То же оказалось и с сельским хозяйством, и промышленностью. Не только не дикарский -- как думает до сих пор большая часть российского населения -- строй жизни в Японии, а в некоторых явлениях более развитый, чем у нас! Из рассказов Х. я поняла, что к 1870-м годам отнеслось у них такое же освобождение крестьян, как в России. Не гуманные побуждения со стороны властей стали тому причиною, а (как и у нас в России) – выступления крестьян и даже нападения их на помещичьи владения.
Но есть отличие. (Я расспросила Х. подробно, поскольку вижу – крестьяне русские не вполне довольны освобождением. Довольны ли японцы, хотелось мне знать.)
Японские крестьяне (в отличие от русских) стали прямыми собственниками земли. За это их прежним хозяевам–помещикам государство (взявшее для этой цели долг в Англии) выплатило огромные деньги. Помещики вложили эти деньги в банки или заводы и начали получать прибыль. Государство построило металлургические заводы, верфи и т. д., а затем за бесценок продало их в руки крупных торгово-промышленных компаний (я запомнила название одной – «Мицубиси»), потворствуя развитию капитала. Крестьяне, владевшие теперь землею, также стали сбывать свои товары и платить поземельный налог. Земельный налог составляет в Японии 85 процентов от всех доходов в государстве.
Всё это –  социальные перемены правителя Мэйдзи, несомненно, мудрого человека. В экономическую поддержку им он добавил по образцу западных стран железные дороги и пароходство для развоза товаров, открытость иным техническим идеям Запада. В поддержку духовную – образование (60 процентов населения Японии грамотны; о всеобщем начальном обучении я уже писала); конституцию (которую российский царь называет бессмысленной ), дающую сознание свободы личности и усмиряющую – на заметку российскому царю -- таким образом недовольство властями; объединяющее японцев обожествление личности императора и (к горю для России и других стран!) сплочённость нации против единого врага --  чужеземцев, которые могут вторгнуться в Японию или препятствовать удовлетворению её интересов. 
 
Что же в России? У нас крестьянам волю дали – но не дали земли в прямую собственность. Куском земли владеет не один человек, а крестьянская община - - объединение бывших крестьян одного помещика. Община платит государству налоги; она же имеет власть разделять землю между крестьянами общины. Это удобно государству – ежели кто-то один не платит – у того община по решению схода урежет землю или вовсе отберёт. То есть государство свой налог получит, а как – покрыто тьмой. Но что получит в таких условиях отдельный крестьянин?
Этот отдельный русский крестьянин должен за свою землю платить двоим – государству и помещикам.
 
Государство, как и в Японии, уже заплатило со своей стороны помещикам. Но российское государство, отдав деньги помещикам, тут же потребовало их обратно с… крестьян. И вперёд 49 лет каждый крестьянин – через общину -- должен платить государству кредит (на который он не соглашался, его заставили реформой 1861 года).  Притом государство со своей стороны выплатило помещикам только 80 процентов. 20 недостающих процентов должны выплатить помещикам… крестьяне. Для того оставлен денежный оброк (8-12 рублей в год) и «барщина» -- бесплатные работы на барина 30-40 дней в год.

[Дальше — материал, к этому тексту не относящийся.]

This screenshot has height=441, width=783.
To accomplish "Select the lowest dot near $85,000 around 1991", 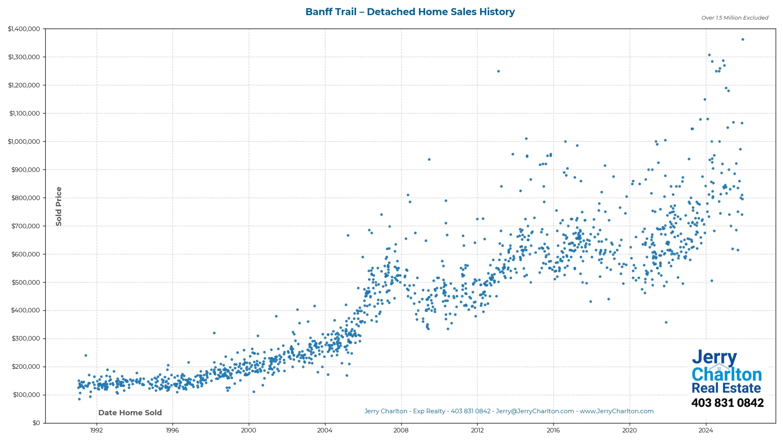I will pyautogui.click(x=79, y=399).
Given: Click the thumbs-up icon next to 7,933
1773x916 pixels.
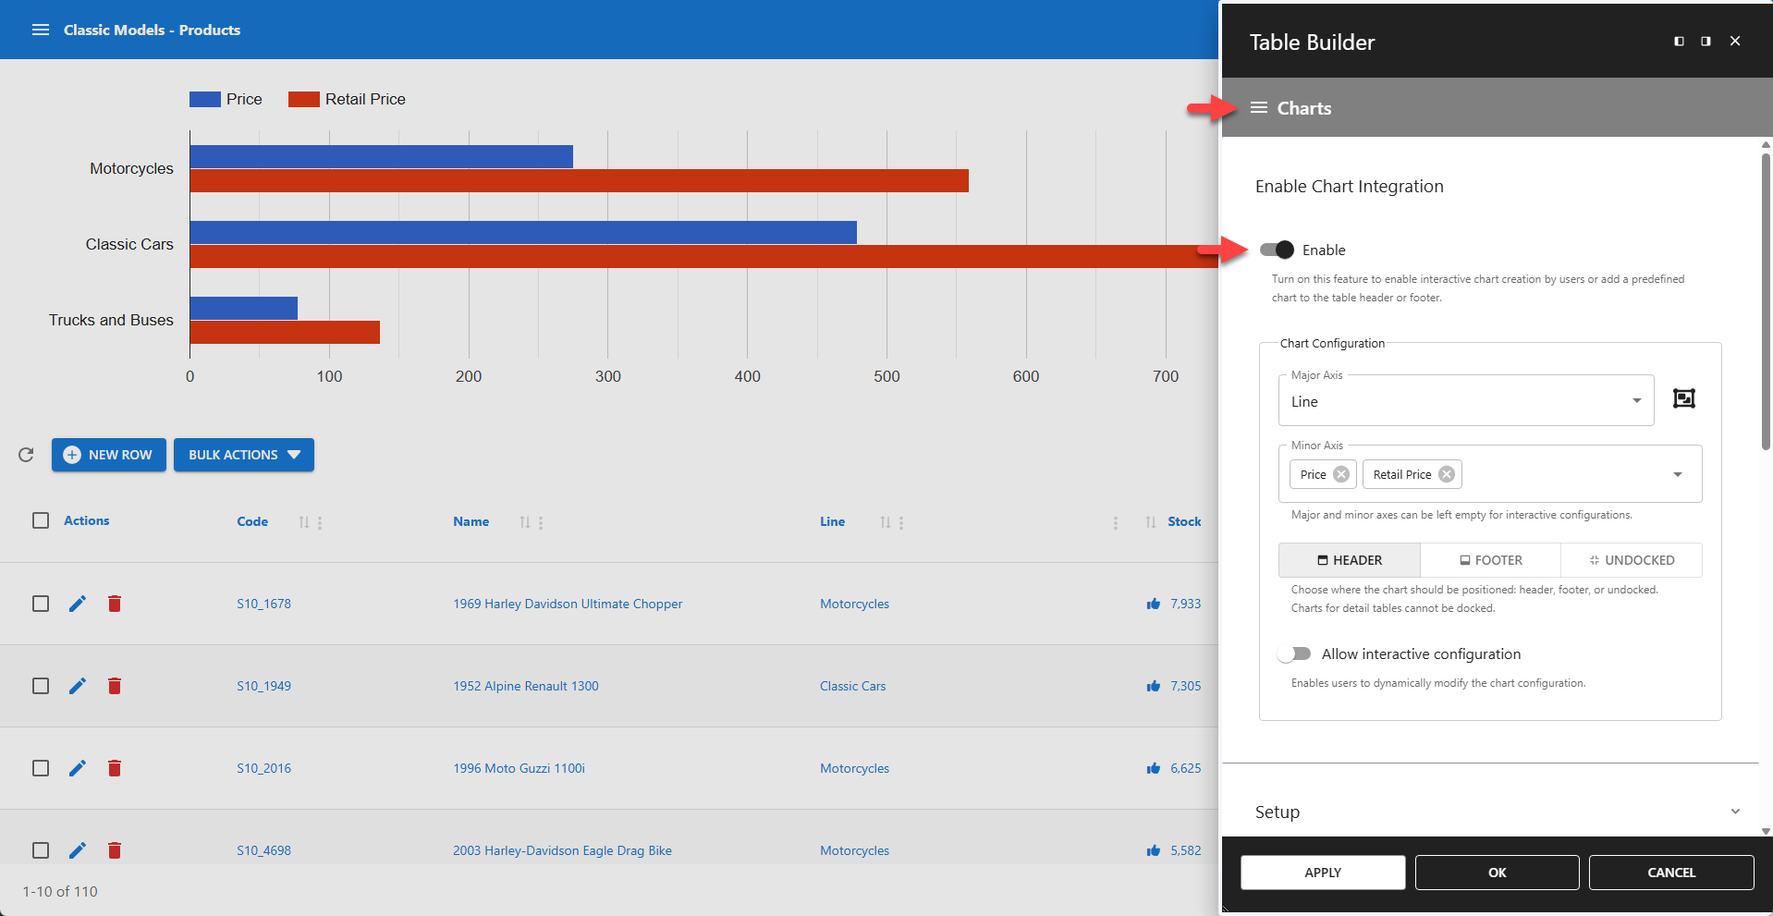Looking at the screenshot, I should coord(1153,604).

Нужно учесть, конечно, национальные особенности русского и японца. И я думаю, они и учитывались в наших параллельно шедших земельных реформах.
Зимы ли наши тому виной, замораживающие всякое желание движения, или большие расстоянья между селениями, в каждом из которых свой царь, а правды нет, а, может, созерцательность русского человека, который склонен более рассуждать о смысле жизни, нежели обустраивать её – но только трудолюбие иссушающее, муравейное, накопительное, улучшающее жизнь индивидуума и его семьи – примета лишь отдельных русских людей, но не наше национальное достоинство.   
Русский человек вынослив, умеет много трудиться, и крестьянская страда летняя – не зря так названа. Но отчего-то трудов его хватает ему и его семье лишь чтобы не умереть с голоду. «Лишнее», то, чем мог бы он усладиться или прирастить свой достаток, вечно кто-то заблаговременно прибирает от него, помещики или государство. По этой причине он легко впадает в лень и всегда мечтает о том, что вдруг падёт на него с небес богатство. Дайте ему это счастье – и что ж?
Отдайте землю бесплатно прямо в руки  русских крестьян – и из десятка семеро-восьмеро будут обработывать её с большей или меньшей прилежностью, а трое-двое – продадут, не смотря на душераздирающие крики семейства – и пропьют, а, пропивши, пойдут просить милостыню или восставать против несправедливого правительства.
Так, верно, рассуждали наши преобразователи, отдавая вожжи в управлении землёю сельской общине.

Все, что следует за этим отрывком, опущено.